The § 924(c)(3)(B) residual clause in this case applies in a different manner than the residual clause under the ACCA. The ACCA required a court to look at old offenses whereas the clause in this case applies to the charged conduct in this case. There is no concern over the court’s ability to properly construe the facts or conduct involved in an old case. The application of the residual clause in this case can be applied to the facts of this case.

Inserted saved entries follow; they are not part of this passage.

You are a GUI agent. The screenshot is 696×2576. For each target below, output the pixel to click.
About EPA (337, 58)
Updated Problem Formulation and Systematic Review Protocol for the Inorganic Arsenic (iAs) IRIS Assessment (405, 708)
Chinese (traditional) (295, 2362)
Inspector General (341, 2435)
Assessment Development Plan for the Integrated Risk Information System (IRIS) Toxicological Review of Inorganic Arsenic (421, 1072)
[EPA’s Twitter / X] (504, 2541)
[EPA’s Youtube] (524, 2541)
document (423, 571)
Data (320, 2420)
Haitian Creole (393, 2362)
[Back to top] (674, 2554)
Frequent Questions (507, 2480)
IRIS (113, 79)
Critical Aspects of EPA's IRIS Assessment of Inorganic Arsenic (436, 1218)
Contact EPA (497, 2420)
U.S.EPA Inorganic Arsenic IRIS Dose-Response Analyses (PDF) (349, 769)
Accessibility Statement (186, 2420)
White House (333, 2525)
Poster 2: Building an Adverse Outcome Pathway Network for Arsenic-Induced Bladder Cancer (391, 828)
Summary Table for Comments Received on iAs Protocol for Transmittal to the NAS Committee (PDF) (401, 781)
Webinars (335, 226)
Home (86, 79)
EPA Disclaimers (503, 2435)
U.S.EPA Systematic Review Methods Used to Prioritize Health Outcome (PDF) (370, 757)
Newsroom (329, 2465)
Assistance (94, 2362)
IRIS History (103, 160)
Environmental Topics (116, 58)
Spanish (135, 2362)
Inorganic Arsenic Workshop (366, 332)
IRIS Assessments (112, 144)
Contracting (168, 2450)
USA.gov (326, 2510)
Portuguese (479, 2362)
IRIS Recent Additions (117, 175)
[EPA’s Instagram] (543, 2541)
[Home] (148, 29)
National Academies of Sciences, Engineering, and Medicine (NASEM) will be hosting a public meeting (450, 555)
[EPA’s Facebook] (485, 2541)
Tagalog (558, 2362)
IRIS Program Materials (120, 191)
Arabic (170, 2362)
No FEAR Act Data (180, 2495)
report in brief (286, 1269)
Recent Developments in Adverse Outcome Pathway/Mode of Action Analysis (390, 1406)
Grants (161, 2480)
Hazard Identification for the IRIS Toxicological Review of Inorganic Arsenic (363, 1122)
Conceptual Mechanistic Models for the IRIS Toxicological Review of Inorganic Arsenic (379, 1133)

Although the court has already concluded that murder and attempted murder can meet § 924(c)(3)(A)’s force clause, the court agrees with these fellow district courts that nothing in the Supreme Court’s Johnson decision requires this court to find § 924(c)(3)(B)’s residual clause unconstitutionally vague. Based on the nature of the offenses,5 the court concludes that the second-degree murder and attempted murder charges in this case can be predicate crimes of violence under § 924(c)(3)(B) because they can involve a substantial risk of the use of physical force against another person. The court, therefore, denies Defendant’s motion to dismiss because it finds no basis for dismissing Counts II an IV of the Indictment.
CONCLUSION
Based on the above reasoning, Defendant Grant Hubert Checora’s Motion to Dismiss Counts II and IV of the Indiction is DENIED.
. The court notes that there aré only two types of murder, but the next section in the code provides for two types of manslaughter as well. Under the code, both murder and manslaughter is the unlawful killing of another, but manslaughter is distinguishable from murder in that it does not require malice. Compare 18 U.S.C. §§ 1111(a), 1112; see also Barrett, 797 F.3d at 1222.

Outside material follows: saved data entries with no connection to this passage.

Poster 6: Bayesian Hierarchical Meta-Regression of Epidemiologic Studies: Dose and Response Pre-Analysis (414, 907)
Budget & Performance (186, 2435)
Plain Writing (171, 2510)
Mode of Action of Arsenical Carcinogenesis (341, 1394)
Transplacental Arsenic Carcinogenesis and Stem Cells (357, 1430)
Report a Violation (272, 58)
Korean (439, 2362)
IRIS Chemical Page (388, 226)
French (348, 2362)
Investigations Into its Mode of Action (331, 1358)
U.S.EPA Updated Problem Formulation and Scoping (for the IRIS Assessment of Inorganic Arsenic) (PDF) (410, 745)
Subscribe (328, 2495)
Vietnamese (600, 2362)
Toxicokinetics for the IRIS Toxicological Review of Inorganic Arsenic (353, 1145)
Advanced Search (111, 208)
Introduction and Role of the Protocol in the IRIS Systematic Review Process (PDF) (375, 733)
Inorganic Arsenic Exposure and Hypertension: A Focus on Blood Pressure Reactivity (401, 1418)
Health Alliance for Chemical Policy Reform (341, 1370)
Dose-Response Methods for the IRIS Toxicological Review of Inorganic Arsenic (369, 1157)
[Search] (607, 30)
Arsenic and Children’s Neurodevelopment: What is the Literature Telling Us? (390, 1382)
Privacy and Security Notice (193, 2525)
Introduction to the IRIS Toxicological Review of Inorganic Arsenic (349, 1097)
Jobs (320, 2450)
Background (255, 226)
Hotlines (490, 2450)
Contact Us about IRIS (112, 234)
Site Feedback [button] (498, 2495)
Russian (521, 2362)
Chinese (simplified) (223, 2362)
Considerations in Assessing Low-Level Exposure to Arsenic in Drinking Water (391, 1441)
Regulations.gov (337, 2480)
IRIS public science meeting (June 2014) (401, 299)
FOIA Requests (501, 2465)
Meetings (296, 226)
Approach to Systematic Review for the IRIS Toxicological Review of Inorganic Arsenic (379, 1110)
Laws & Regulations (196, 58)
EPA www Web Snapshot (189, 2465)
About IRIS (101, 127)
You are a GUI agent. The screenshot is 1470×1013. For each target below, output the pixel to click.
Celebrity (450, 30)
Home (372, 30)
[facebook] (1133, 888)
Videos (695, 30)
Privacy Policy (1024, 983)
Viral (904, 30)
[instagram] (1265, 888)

. The court notes that in Chanthadara, the Tenth Circuit did not question whether first-degree felony murder could be a predicate crime of violence for a § 924(c) charge even though felony murder only requires malice aforethought to be “proved by the commission of the felony” — "there is no actual intent requirement with respect to the homicide.” 230 F.3d at 1258.
. Moreover, when faced with alternative possible readings of a statute, courts do not accept the readings that lead to absurdities or that result in a statute with an implausibly limited application. See, e.g., United States v. Castleman, - U.S. -, 134 S.Ct. 1405, 1413, 188 L.Ed.2d 426 (2014). The Supreme Court has also observed that "we cannot forget that we ultimately are determining the meaning of the term crime of violence.’ ” Leocal v. Ashcroft, 543 U.S. 1, 11, 125 S.Ct. 377, 160 L.Ed.2d 271 (2004).
. Other courts have found murder to be a crime of violence, albeit with little analysis. United States v. Machado-Erazo, 986 F.Supp.2d 39 (D.D.C.2013) (holding that murder is "a crime of violence because it is a felony that requires the use, attempted use, or threatened use of physical force against another person.”); James v. United States, 550 U.S. 192, 208, 127 S.Ct. 1586, 167 L.Ed.2d 532 (2007) (giving "attempted murder” as an example of "a prototypically violent crime”).
. The Supreme Court has long examined the "nature” of predicate offenses in applying enhancements. Moncrieffe v. Holder, - U.S. -, 133 S.Ct. 1678, 1684, 185 L.Ed.2d 727 (2013).